_Goal of the exercise_
Output only the lines of the entries that follow, starting at the one with "At what coordinates should I click to accomplish: Set" and running down to the one with "366x650 pixels.", both included and unchanged.

(Records to use Opens)

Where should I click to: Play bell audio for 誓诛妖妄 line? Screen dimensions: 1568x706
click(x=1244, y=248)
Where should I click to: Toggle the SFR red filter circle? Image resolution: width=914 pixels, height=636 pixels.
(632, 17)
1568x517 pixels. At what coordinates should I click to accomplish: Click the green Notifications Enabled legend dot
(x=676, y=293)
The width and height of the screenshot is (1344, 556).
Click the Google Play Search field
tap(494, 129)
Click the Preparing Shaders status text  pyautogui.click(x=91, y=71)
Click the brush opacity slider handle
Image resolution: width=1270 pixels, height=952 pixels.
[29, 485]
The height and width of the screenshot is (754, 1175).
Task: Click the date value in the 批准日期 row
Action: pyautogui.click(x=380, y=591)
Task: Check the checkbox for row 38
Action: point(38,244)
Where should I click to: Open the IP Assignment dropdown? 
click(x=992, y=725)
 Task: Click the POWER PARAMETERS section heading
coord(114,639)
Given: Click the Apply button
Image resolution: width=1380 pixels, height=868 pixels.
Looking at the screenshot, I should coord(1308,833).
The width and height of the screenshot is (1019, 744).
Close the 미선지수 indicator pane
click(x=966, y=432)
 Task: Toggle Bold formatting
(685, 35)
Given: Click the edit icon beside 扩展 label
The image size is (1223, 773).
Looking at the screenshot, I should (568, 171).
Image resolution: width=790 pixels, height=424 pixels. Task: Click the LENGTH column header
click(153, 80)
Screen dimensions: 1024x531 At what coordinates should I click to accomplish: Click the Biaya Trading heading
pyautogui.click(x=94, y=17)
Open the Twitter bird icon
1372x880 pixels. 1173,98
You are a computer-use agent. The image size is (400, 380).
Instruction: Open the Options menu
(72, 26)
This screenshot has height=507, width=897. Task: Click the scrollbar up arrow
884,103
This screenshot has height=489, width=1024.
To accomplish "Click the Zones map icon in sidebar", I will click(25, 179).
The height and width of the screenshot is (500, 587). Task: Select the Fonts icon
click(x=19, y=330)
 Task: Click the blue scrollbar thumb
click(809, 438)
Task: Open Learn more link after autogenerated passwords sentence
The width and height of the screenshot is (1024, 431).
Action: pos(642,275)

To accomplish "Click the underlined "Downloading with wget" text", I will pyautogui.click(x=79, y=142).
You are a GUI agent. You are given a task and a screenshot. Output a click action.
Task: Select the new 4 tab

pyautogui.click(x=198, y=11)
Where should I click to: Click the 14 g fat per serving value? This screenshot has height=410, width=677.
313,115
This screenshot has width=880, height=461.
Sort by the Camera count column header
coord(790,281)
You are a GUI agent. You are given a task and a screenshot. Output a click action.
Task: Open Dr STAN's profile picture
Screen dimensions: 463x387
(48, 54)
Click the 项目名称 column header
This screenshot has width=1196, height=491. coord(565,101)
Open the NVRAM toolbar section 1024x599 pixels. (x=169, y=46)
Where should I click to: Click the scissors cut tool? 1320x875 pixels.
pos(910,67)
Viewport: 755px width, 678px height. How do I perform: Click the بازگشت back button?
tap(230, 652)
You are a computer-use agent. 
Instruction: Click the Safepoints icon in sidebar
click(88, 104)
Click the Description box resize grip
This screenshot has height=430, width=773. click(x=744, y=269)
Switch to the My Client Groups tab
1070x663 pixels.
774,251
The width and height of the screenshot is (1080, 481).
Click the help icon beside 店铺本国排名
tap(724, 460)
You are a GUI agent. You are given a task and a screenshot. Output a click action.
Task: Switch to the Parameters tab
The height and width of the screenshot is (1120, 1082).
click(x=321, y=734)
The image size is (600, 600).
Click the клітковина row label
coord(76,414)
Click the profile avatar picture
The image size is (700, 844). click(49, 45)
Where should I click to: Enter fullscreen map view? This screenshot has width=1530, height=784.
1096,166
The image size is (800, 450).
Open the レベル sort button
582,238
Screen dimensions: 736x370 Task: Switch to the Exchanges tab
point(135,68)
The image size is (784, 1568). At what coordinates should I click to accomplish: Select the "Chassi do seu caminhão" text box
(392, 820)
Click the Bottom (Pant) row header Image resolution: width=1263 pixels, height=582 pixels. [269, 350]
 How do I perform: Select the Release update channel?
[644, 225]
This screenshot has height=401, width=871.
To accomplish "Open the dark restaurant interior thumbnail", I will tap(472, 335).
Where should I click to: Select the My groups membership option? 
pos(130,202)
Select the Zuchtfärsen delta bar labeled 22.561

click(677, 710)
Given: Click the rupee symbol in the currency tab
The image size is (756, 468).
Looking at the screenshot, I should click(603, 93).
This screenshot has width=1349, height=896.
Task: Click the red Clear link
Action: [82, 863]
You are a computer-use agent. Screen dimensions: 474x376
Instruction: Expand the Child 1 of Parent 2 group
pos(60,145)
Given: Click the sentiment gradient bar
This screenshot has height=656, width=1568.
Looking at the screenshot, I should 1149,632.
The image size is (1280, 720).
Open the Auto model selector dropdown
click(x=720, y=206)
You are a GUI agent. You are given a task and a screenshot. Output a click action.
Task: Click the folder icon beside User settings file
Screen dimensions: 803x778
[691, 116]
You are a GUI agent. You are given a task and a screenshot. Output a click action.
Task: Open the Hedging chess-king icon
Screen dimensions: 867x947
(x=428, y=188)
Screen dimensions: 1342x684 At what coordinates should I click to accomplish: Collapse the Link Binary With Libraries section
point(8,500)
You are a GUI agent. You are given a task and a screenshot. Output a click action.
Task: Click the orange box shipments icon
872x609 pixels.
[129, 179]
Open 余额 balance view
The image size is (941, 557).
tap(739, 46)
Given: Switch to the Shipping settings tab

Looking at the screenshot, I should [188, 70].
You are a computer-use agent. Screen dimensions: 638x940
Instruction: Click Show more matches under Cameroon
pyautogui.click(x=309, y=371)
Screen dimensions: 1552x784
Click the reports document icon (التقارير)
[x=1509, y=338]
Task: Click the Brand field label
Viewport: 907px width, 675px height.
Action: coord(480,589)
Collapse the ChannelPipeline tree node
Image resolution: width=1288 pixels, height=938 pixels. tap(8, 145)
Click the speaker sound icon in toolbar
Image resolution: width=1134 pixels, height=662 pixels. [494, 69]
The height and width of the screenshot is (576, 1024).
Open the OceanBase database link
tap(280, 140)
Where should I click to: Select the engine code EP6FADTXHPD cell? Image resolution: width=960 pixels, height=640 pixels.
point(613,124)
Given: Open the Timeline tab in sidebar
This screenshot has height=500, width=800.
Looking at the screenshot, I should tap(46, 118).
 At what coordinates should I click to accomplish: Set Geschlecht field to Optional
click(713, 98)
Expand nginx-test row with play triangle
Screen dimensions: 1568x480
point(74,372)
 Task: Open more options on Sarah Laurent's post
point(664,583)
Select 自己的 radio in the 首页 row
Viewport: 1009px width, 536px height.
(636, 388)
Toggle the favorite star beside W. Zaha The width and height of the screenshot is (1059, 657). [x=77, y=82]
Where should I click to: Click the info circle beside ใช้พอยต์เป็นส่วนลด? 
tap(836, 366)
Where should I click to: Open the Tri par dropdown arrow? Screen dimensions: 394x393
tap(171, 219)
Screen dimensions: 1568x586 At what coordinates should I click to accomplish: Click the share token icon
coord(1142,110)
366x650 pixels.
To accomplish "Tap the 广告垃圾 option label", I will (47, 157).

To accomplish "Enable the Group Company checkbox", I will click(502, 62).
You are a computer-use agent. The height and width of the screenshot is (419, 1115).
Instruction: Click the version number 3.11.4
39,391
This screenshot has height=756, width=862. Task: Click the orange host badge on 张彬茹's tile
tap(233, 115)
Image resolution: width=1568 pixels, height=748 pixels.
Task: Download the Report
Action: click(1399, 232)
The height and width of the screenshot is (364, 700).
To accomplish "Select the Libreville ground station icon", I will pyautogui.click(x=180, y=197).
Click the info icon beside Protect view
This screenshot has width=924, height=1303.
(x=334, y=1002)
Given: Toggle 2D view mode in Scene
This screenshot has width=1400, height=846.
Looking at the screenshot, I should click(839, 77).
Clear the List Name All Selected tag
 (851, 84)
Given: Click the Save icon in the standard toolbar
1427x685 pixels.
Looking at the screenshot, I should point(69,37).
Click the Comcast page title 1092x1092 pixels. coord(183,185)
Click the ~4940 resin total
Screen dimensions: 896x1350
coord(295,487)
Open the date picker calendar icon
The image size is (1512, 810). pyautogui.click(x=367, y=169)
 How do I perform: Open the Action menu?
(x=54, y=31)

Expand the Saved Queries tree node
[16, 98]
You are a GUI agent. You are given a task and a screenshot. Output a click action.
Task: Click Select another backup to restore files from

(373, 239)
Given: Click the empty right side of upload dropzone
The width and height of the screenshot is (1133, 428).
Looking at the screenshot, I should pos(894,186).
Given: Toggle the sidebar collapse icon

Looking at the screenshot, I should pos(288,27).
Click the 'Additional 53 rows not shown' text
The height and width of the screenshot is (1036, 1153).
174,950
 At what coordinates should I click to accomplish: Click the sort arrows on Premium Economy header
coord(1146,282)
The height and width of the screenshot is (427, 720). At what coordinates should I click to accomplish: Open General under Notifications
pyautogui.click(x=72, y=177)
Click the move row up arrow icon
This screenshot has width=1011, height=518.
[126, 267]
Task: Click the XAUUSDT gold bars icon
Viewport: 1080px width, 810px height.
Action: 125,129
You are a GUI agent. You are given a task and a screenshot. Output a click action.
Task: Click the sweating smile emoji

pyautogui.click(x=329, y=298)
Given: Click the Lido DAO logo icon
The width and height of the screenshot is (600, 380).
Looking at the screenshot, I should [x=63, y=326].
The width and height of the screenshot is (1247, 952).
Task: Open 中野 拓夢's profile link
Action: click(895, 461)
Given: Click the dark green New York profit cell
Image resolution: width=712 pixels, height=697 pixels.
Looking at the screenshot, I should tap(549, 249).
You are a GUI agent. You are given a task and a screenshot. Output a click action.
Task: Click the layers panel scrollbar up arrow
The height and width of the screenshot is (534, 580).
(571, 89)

(Records to use Closes)

_Exercise response_
 At what coordinates should I click to accomplish: Set Geschlecht field to Optional
click(713, 98)
Expand nginx-test row with play triangle
Screen dimensions: 1568x480
point(74,372)
 Task: Open more options on Sarah Laurent's post
point(664,583)
Select 自己的 radio in the 首页 row
Viewport: 1009px width, 536px height.
(636, 388)
Toggle the favorite star beside W. Zaha The width and height of the screenshot is (1059, 657). [x=77, y=82]
Where should I click to: Click the info circle beside ใช้พอยต์เป็นส่วนลด? 
tap(836, 366)
Where should I click to: Open the Tri par dropdown arrow? Screen dimensions: 394x393
tap(171, 219)
Screen dimensions: 1568x586 At what coordinates should I click to accomplish: Click the share token icon
coord(1142,110)
366x650 pixels.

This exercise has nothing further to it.